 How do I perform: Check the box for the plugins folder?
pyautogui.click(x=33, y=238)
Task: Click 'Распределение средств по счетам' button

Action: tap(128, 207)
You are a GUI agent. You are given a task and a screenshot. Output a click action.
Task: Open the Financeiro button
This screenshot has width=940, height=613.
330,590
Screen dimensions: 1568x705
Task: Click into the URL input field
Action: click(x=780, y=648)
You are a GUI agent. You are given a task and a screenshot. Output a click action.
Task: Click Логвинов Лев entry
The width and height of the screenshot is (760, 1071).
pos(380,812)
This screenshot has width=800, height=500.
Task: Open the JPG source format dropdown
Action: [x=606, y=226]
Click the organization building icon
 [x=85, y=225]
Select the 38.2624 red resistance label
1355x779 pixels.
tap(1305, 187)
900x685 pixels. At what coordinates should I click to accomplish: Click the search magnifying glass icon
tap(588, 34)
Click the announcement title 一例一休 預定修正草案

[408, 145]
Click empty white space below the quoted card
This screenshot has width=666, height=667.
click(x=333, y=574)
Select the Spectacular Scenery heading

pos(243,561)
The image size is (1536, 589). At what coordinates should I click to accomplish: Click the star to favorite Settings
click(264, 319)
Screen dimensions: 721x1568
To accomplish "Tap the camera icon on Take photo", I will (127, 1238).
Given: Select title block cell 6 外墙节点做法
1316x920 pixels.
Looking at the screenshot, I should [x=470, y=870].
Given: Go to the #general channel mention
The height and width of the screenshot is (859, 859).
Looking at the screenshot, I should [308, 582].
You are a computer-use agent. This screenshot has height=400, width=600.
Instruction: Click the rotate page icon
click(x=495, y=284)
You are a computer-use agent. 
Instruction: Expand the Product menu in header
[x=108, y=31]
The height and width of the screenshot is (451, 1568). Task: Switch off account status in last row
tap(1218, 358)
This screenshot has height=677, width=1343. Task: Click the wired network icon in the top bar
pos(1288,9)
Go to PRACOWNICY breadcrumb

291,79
###
## Work to be completed
Within the entries above, find each line where "agent" appears; copy every one.

## Answer for this exercise
You are a GUI agent. You are given a task and a screenshot. Output a click action.
You are a GUI agent. You are given a task and a screenshot. Output a click action.
You are a computer-use agent. This screenshot has height=400, width=600.
You are a computer-use agent. 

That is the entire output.